Copy the rows from the line with "Click the magnifier" up to and including the line with "I will pos(22,530).", requests included. Multiply every coordinate in the answers by 1.7 and round each to a whole number, with halves going up.

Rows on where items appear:
-*-
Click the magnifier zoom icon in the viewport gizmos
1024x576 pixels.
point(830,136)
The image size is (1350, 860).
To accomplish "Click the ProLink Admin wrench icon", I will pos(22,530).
-*-
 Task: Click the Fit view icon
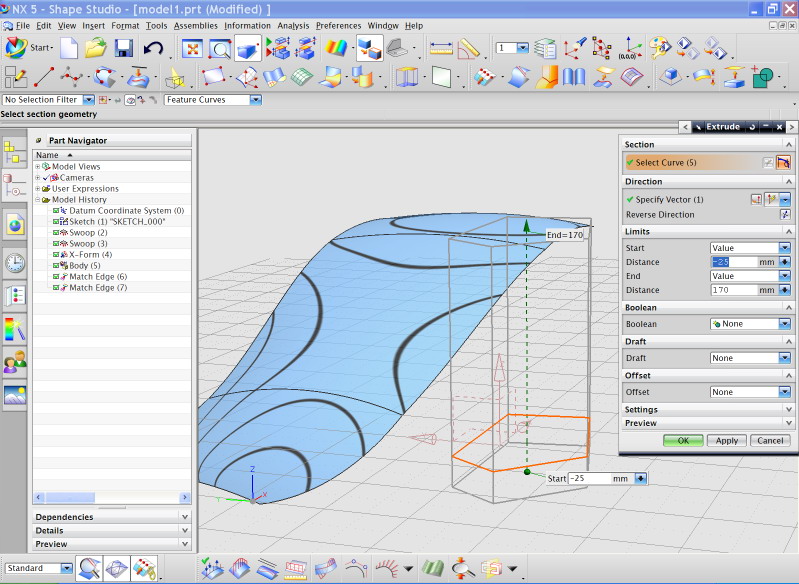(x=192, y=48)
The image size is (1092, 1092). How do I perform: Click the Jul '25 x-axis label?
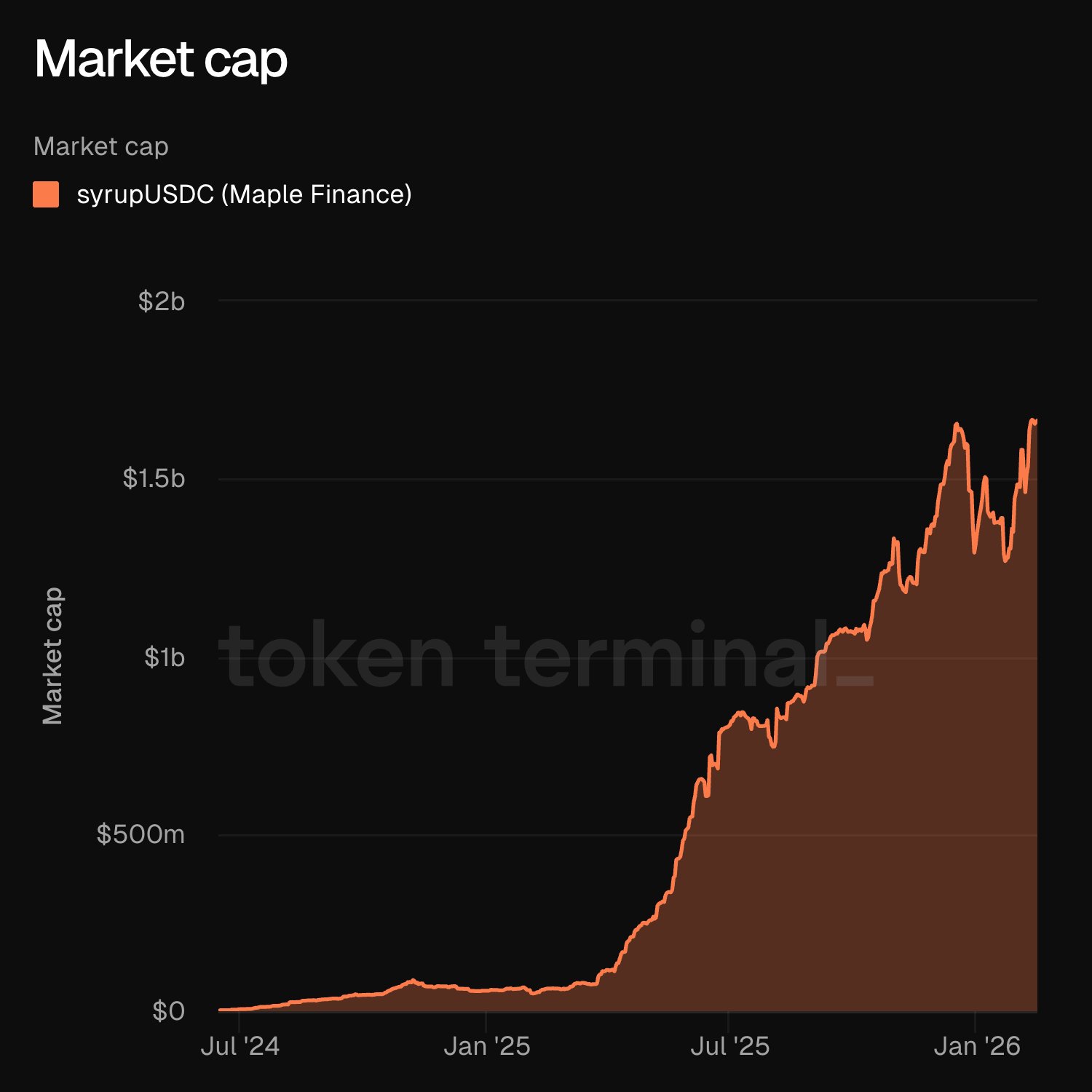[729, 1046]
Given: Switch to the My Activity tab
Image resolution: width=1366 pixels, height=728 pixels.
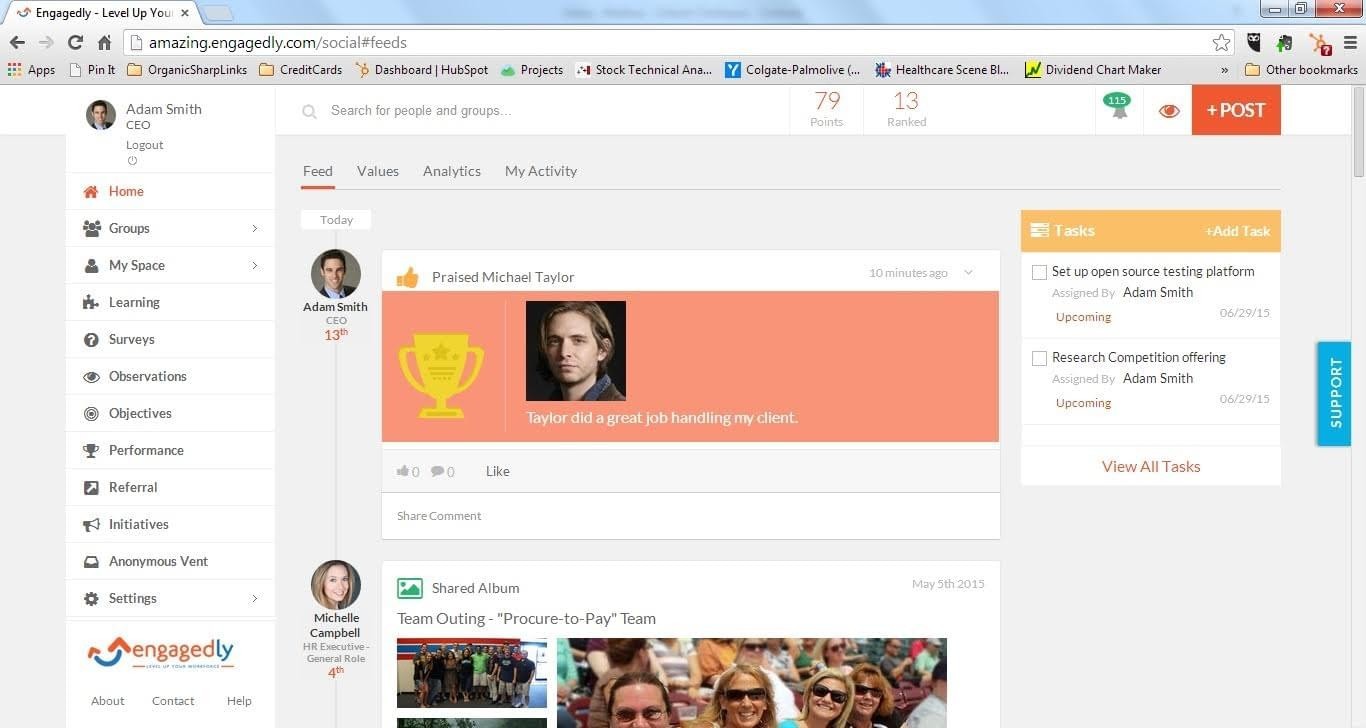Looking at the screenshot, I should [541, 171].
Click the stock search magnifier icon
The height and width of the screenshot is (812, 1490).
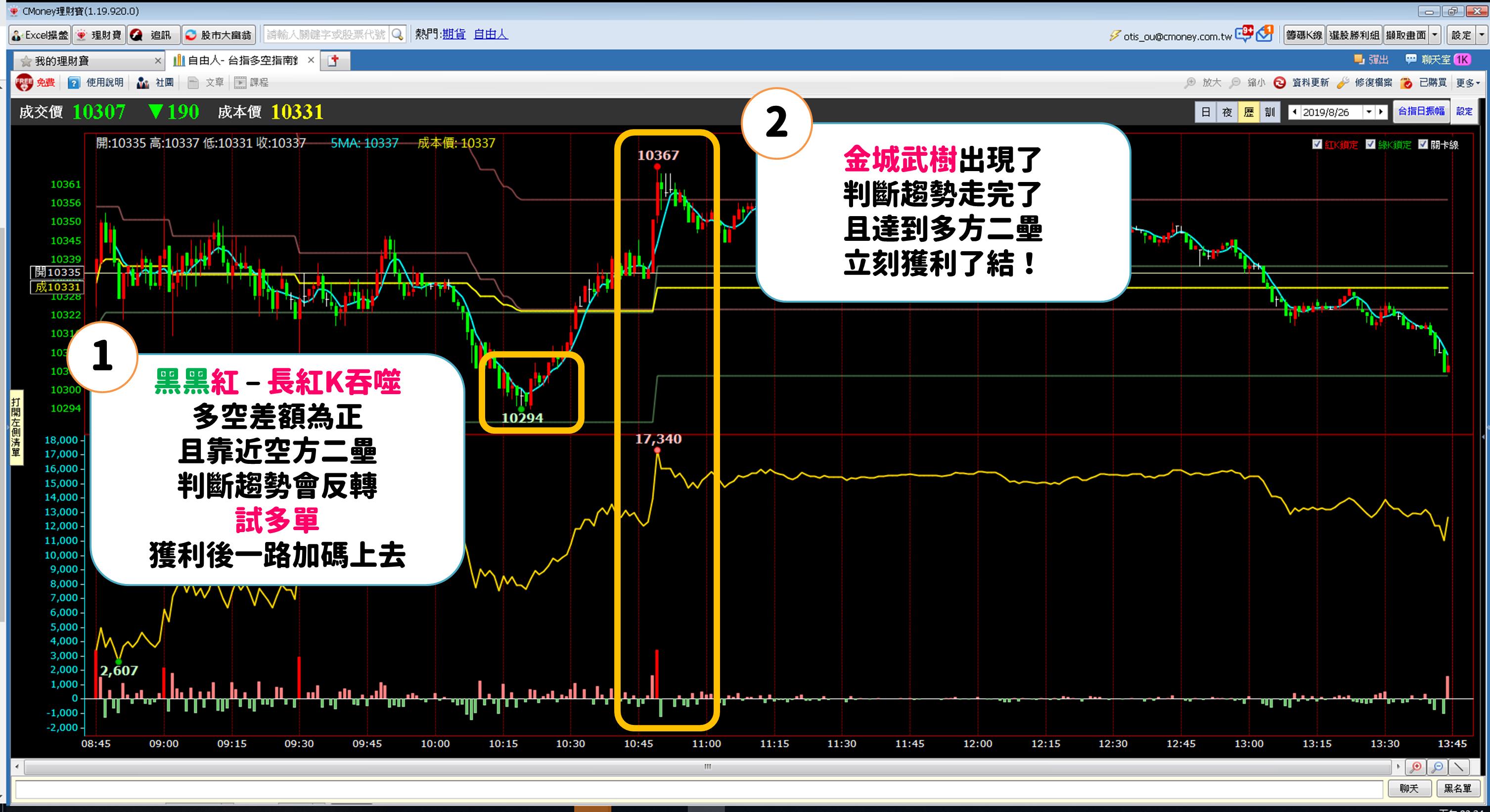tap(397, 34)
-*-
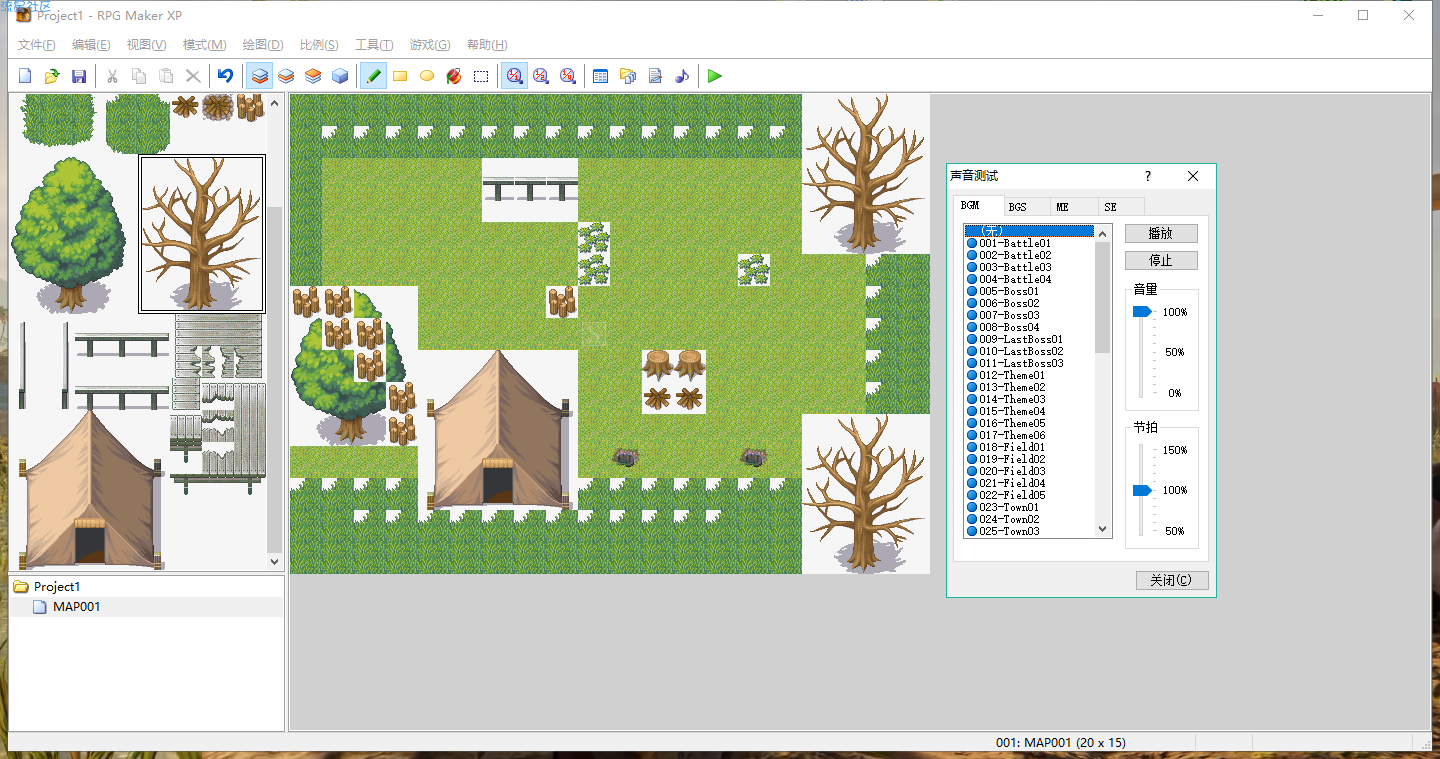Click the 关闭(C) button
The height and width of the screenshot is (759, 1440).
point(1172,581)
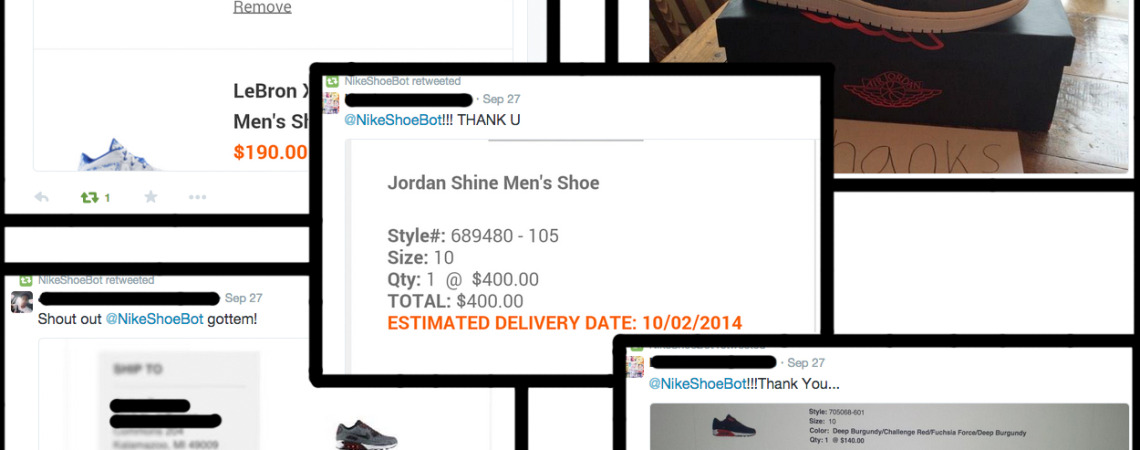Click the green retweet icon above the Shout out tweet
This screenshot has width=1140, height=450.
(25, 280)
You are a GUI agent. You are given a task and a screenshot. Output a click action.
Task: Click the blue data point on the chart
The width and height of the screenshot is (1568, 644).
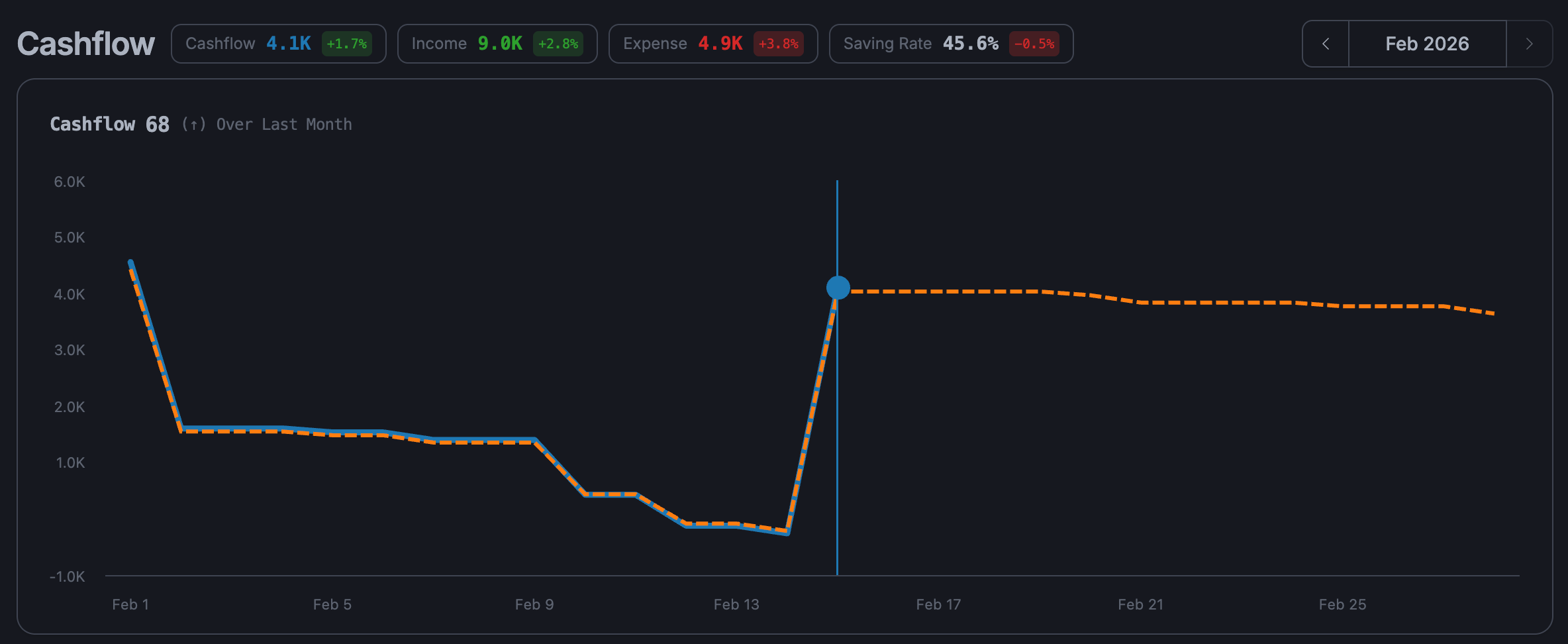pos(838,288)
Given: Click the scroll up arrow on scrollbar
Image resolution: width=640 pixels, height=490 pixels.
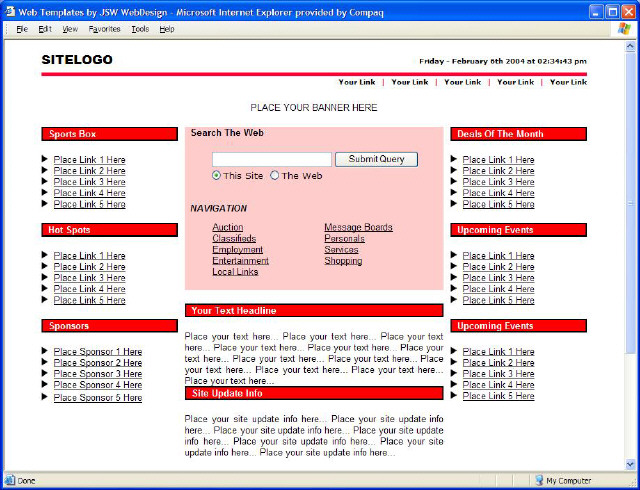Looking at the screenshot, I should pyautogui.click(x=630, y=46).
-*-
(Answer to this exercise):
Click the magnifier zoom icon in the viewport gizmos
1024x576 pixels.
point(1411,231)
The image size is (1350, 860).
To accomplish "Click the ProLink Admin wrench icon", I will pos(37,901).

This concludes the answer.